This deceptively simple film works on several levels at once. It's ostensibly about "one of the most interesting and important experiments in driver education today" -- the insane K through 3 driver ed courses at Garfield Elementary School in Phoenix, Arizona -- but it's really about the older generation desperately trying to program reckless driving (i.e. rebellion) out of their kids.

Throughout this film, while happy, childlike music plays underneath, Jimmy S. talks about "good citizenship behind the steering wheel" and "courtesy," "self-control," "good sportsmanship," "respect for the rights of others," "good driving attitudes," a "code of driving ethics," and "the need for rules and regulations." "At a most impressionable time of life," Jimmy explains, "an important rule of society is learned laws are meant not to restrict, but to protect." Whoa...and you thought this was a film about driver education! Beyond this level, one wonders how much of what we see in this film is actually real, and how much was merely staged by Chevrolet.

This film leaves little doubt that the kute kids in their kiddie kars are only a convenient metaphor for older drivers, as the tots reenact bad driving situations while Jimmy moans about "a few childish, inconsiderate drivers" and tells us "bad driving habits are childish." Think about it -- what possible good does it do to teach driving to a six-year-old?

The method this film uses to convince us that the kids really are learning about driving is even more bizarre; we see children playing musical chairs, only "the familiar games of kindergarten have been modernized to teach a life-saving lesson the meaning of Stop and Go." In practice the kids hold little fake steering wheels in their hands and have to lunge for a chair when another kid pivots a "Go" sign so that it says "Stop." Even more nutty is the "Phoenix Link Trainer," a pedal-propelled kiddie car that the youngsters maneuver in a parking lot. Jimmy imbues this with all manner of significance. We see a kid dressed in coveralls peering under the hood (at what, the pedals?) and we see "hot rodders" sitting glumly on a bench, their driving privileges revoked. "Traffic violators get tickets and are brought to trial before a jury of their classmates."

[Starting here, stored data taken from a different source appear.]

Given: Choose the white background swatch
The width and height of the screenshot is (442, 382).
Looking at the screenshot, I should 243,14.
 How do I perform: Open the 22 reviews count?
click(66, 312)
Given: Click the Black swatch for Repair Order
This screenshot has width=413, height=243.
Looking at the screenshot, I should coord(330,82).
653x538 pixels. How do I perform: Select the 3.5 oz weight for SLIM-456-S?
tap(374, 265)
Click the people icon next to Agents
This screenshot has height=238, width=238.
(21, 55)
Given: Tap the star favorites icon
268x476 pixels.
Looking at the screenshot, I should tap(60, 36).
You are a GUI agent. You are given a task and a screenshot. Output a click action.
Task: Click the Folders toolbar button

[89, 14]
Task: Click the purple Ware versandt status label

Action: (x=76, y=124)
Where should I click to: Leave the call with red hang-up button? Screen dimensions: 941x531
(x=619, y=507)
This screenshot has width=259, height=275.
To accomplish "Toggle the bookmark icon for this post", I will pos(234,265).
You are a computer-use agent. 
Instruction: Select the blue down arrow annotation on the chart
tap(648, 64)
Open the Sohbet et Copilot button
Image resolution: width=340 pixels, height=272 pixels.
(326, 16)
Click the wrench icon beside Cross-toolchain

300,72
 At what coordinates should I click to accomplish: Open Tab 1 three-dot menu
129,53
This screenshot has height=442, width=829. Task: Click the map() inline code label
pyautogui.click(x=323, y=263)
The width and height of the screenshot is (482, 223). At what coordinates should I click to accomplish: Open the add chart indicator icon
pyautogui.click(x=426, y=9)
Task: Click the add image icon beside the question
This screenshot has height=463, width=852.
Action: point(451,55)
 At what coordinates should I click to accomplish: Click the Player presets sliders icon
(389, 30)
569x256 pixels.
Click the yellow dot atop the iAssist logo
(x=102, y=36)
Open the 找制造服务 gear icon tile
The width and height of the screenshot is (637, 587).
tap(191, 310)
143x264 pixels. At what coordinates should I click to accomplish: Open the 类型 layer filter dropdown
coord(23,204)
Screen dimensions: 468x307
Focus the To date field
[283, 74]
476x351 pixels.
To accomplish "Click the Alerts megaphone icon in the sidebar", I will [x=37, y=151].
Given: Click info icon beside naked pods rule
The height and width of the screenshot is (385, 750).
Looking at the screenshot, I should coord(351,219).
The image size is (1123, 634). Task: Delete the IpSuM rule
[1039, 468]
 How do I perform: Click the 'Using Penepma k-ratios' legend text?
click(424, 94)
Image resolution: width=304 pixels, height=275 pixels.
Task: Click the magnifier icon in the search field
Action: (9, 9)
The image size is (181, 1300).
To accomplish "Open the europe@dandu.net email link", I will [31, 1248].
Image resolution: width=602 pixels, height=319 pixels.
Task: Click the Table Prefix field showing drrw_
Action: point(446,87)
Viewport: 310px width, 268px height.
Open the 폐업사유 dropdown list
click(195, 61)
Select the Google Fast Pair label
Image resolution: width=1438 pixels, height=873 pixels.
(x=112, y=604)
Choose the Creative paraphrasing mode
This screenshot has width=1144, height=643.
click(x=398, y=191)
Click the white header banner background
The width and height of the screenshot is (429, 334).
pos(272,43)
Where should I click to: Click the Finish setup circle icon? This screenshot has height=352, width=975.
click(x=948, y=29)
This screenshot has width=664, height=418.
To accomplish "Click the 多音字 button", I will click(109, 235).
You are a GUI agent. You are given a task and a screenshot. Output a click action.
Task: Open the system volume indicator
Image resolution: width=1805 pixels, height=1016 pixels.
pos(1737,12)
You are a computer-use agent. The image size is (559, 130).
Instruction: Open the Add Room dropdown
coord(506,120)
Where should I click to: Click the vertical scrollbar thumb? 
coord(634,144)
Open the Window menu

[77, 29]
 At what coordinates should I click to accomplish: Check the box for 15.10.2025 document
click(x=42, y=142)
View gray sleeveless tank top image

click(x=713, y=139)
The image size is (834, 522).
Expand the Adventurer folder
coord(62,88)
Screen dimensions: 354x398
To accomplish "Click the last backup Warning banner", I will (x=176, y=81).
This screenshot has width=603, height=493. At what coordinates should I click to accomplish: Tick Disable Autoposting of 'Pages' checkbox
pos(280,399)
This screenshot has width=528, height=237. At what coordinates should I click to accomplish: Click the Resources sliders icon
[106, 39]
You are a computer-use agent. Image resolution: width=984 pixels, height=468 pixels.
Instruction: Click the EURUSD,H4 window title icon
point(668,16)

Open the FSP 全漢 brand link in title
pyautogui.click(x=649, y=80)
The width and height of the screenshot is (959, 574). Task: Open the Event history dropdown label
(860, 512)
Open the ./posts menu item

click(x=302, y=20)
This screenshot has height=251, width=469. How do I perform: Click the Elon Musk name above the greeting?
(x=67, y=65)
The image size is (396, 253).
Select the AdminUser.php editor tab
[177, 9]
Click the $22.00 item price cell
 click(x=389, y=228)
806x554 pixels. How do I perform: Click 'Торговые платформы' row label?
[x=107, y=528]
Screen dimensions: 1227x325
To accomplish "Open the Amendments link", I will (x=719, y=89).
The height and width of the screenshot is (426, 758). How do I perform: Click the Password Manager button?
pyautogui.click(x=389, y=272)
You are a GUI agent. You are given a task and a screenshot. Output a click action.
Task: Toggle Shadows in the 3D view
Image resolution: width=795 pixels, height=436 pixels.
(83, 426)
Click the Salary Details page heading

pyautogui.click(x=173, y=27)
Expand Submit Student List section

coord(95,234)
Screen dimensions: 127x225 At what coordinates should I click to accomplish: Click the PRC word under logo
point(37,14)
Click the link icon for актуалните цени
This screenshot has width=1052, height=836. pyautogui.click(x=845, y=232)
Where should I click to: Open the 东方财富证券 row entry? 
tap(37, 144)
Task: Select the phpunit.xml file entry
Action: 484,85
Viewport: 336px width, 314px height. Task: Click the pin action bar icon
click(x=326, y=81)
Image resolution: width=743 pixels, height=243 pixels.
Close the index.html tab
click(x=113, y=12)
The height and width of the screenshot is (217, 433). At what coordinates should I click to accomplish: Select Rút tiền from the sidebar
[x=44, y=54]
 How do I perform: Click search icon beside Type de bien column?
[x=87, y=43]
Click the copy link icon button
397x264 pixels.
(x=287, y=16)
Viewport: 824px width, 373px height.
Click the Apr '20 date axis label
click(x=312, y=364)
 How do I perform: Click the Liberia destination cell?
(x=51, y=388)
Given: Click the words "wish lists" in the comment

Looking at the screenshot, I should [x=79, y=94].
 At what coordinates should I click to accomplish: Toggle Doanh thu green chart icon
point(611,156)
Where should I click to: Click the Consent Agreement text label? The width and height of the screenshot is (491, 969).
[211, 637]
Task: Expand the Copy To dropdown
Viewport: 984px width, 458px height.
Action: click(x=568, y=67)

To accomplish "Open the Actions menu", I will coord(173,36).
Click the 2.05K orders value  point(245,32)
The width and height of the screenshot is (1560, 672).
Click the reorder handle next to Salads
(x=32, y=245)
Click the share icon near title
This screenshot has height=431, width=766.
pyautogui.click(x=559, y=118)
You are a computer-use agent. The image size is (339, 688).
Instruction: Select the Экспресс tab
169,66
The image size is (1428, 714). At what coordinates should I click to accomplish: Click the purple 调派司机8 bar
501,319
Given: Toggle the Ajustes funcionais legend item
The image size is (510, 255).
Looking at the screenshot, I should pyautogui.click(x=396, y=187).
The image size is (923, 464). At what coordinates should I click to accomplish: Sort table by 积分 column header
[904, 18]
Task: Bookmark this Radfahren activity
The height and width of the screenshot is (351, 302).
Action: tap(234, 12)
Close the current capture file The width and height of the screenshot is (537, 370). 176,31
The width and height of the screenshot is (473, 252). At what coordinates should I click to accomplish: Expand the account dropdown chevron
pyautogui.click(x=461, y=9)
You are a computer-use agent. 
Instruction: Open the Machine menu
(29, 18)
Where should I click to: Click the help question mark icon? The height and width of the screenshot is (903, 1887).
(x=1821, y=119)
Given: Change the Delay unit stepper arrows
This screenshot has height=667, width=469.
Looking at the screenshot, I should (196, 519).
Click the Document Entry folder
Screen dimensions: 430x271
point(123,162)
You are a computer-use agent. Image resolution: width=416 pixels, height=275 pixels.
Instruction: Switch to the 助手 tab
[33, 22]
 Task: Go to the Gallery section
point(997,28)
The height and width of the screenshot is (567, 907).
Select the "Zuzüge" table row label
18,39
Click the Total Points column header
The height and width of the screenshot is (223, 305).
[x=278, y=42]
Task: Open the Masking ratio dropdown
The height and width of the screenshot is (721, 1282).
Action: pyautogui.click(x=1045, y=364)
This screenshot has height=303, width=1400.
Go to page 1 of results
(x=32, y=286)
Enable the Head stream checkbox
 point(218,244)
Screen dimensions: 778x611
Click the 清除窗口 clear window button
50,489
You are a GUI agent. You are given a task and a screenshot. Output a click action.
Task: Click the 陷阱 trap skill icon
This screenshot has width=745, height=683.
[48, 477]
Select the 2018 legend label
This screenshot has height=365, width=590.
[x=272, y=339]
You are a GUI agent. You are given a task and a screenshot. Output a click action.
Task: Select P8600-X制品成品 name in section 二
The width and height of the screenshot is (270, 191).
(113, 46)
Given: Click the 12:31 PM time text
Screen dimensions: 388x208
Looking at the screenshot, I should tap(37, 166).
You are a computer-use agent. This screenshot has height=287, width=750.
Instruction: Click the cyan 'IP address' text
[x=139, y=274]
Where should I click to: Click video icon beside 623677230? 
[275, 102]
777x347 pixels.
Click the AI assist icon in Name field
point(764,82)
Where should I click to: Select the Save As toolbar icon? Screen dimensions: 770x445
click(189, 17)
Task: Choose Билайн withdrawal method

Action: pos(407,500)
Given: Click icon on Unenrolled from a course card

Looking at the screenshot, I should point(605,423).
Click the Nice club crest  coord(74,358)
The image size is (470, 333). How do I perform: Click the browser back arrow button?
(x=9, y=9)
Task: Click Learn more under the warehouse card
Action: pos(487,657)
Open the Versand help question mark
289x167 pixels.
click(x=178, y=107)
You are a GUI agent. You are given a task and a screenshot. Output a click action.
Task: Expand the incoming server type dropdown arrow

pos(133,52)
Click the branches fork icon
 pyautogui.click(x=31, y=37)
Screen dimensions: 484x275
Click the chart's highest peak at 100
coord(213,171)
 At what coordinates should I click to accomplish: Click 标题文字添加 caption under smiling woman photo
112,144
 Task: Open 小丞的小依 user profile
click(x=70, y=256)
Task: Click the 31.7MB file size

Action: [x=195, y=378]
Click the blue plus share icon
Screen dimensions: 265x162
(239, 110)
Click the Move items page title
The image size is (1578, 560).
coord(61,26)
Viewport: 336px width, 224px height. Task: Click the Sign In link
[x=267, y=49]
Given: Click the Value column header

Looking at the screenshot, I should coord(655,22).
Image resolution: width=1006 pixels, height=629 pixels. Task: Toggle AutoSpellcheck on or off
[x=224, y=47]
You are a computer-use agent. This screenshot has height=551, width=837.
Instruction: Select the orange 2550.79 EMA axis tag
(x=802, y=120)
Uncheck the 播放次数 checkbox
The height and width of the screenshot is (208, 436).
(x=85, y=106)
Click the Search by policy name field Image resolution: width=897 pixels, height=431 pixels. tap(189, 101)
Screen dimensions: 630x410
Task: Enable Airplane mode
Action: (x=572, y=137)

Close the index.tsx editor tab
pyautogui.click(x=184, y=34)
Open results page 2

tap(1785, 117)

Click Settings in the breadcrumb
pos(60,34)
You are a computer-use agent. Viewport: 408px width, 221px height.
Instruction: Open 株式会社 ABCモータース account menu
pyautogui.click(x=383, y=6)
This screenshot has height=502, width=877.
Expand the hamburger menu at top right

All this is mere prelude to the second half of the film, where we see the teens. A girl sits in a Chevrolet ("a fine, modern car") for driving training, but it will be a snap since she's been learning "since childhood." Oh? Are we to believe the stuff in this film has been going on since 1938? We see a "hot rod club" where "the boys themselves will drop a member for even a minor traffic violation." Then we see a "juvenile lawbreaker" get sent to "attitude school"(!) where he is exposed to "scientific tests" and which seems populated to a suspicious degree by photogenic, fresh-faced girls. The boy gets his license back and in the very next shot we see him in a suit and tie, holding the car door open for his date!

Only in America could driver education be sold as a linchpin of social adjustment.